Language barriers, a lack of basic knowledge about insurance terms such as ‘co-pay’ and ‘deductible,’ as well as general inexperience with money make many of the uninsured particularly hard to reach and help enroll, advocates say.

“It’s certainly a significant challenge, but we are confident we can reach them,” said Ben Thomases, executive vice president for programs at Seedco, a nonprofit which oversees navigators. “There are still a lot of uninsured who are eligible.”

‘Didn’t try to enroll’

Across the state, dozens of so-called health insurance navigators will again help guide people through HealthCare.gov this year.

Navigators proved to be essential to marketplace enrollment efforts last year, according to a recent University of Georgia study on navigator programs.

“So many people (in the study) reported that they didn’t try to enroll until they had personal assistance,” Thomases said.

Some people also didn’t know how much money they had in their bank accounts at the end of the month. As a result, Seedco is now training navigators to ask more detailed questions so they can learn what consumers need to know going into the marketplace.

It’s also unclear how well the marketplace’s website, HealthCare.gov, will work the second time around. Its disastrous launch in October 2013 was plagued by numerous technological glitches that led to near-daily website crashes and foiled consumers’ efforts to apply for coverage.

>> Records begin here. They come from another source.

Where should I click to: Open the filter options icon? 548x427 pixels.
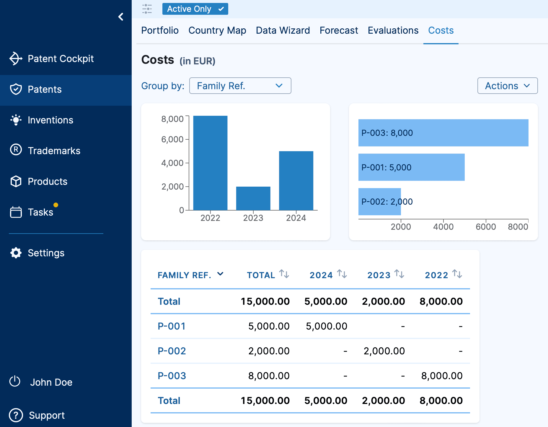(x=147, y=9)
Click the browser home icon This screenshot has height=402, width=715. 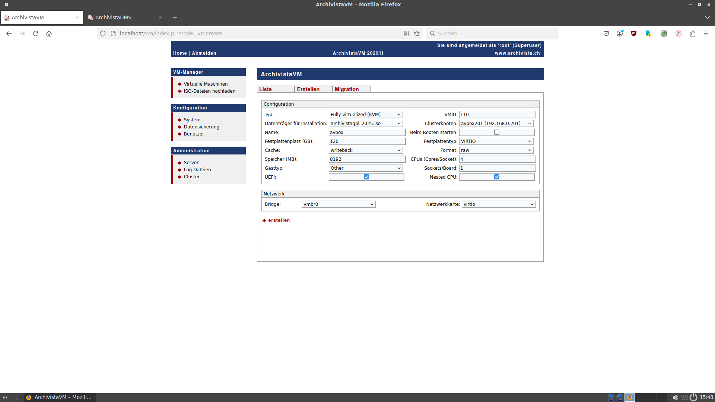[49, 34]
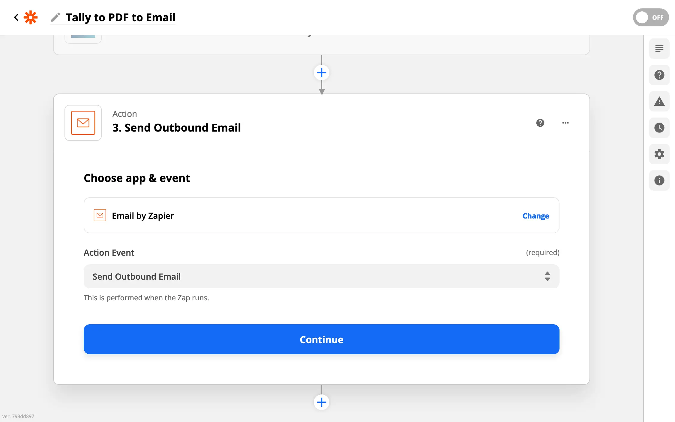This screenshot has width=675, height=422.
Task: Open Zap history using the clock icon
Action: click(x=659, y=128)
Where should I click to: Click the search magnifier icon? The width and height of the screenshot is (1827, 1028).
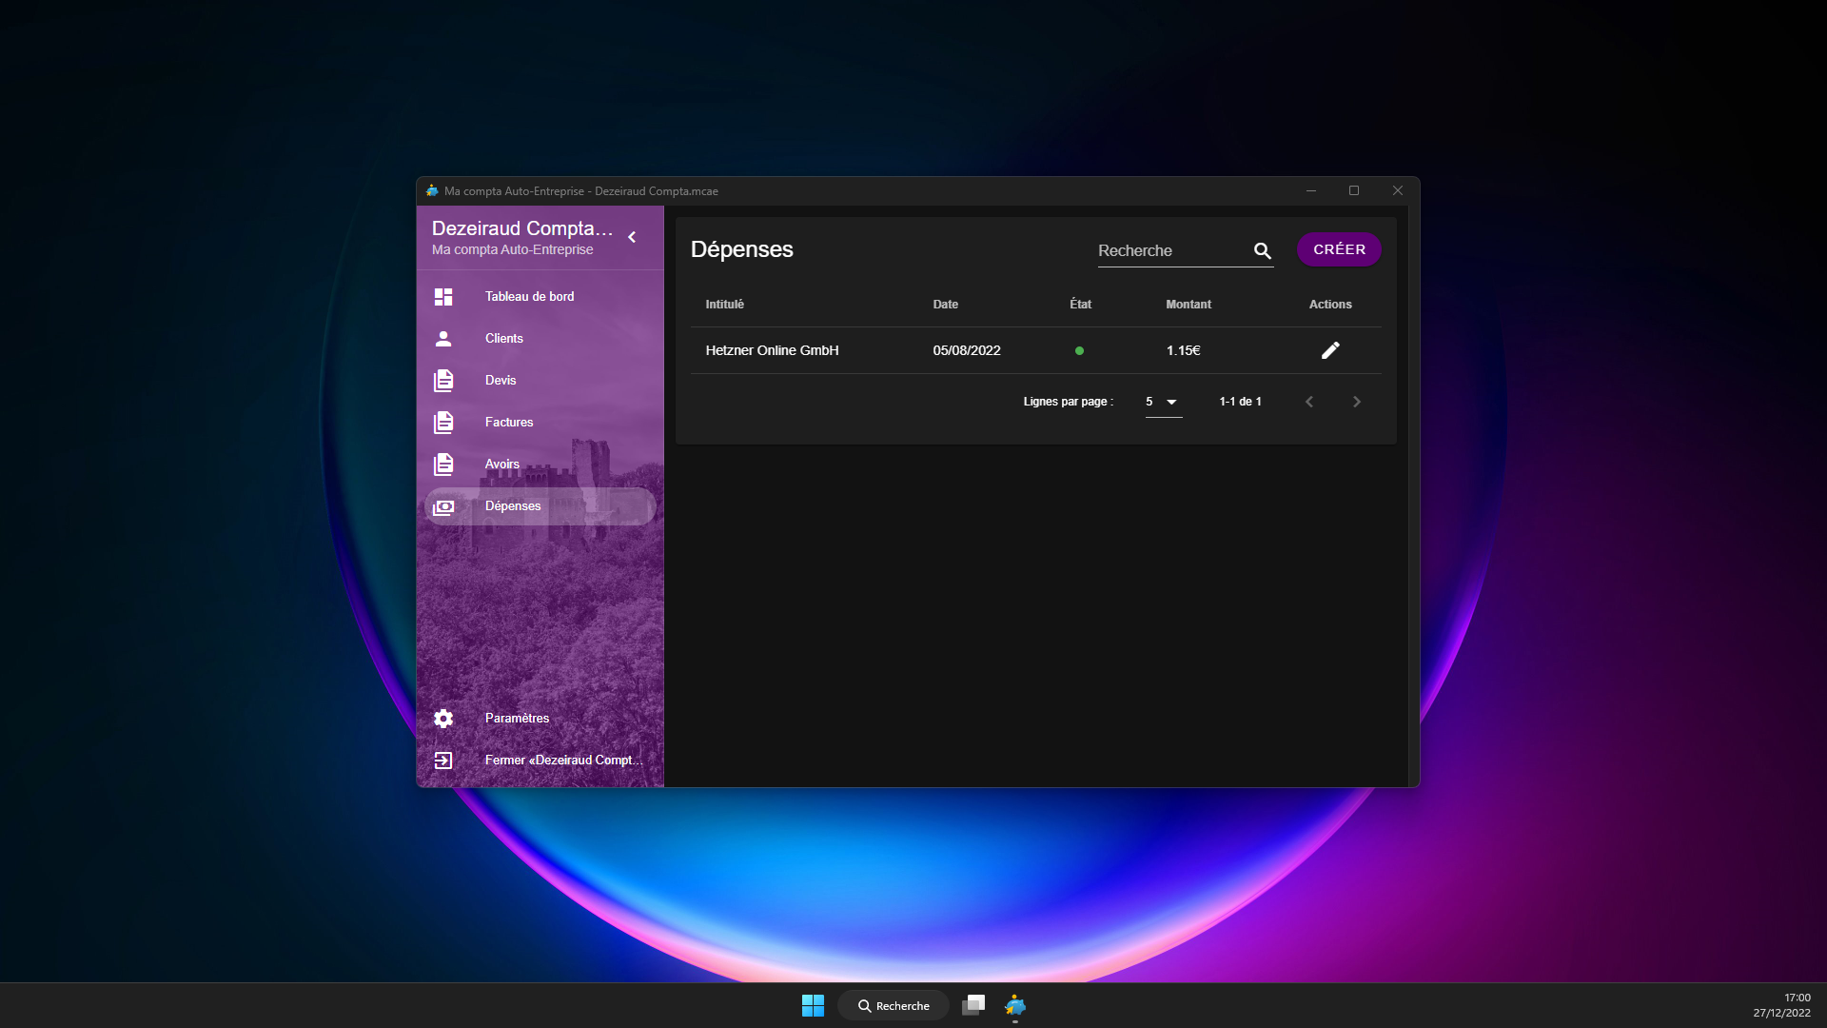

Federal officials unveiled a revamped HealthCare.gov site last month and said the experience would be smoother and easier for consumers this year, though not completely glitch free.

Open enrollment for the marketplace runs for three months from Nov. 15 to Feb. 15. That’s half the length of time people had to sign up last year, and advocates worry people may be left behind.

‘Georgia’s uninsured problem’

Still, one of the biggest hurdles to lowering the number of uninsured Georgians is something that the advocates cannot change.

Under the law’s original vision, all states were supposed to expand Medicaid; the Supreme Court, however, ruled that the federal government could not force the states to expand the program. Gov. Nathan Deal has remained steadfast in his opposition to expansion, saying the state can’t afford to expand a program that’s already broken.

“Medicaid expansion will actually make (people) more dependent on the system,” said Georgia Rep. Jason Spencer, R-Woodbine. “It would cut jobs and lead to cuts in higher education.”

Spencer said he believes Medicaid won’t help uninsured Georgians and has vowed to work to reform the health care system.

“We have a broken model in Georgia and nationwide, and expanding Medicaid will only create more problems,” he said.

Medicaid currently provides care to roughly 1.8 million low-income children, pregnant women, the elderly and disabled in the state. Expansion would have extended that coverage to an estimated 650,000 Georgians, mostly adults without children.

Georgia would have seen a bigger drop in its uninsured rate had it expanded as other states did, said Bill Custer, a health policy expert at Georgia State University.

“Medicaid expansion has to be part of solving Georgia’s uninsured problem,” he said.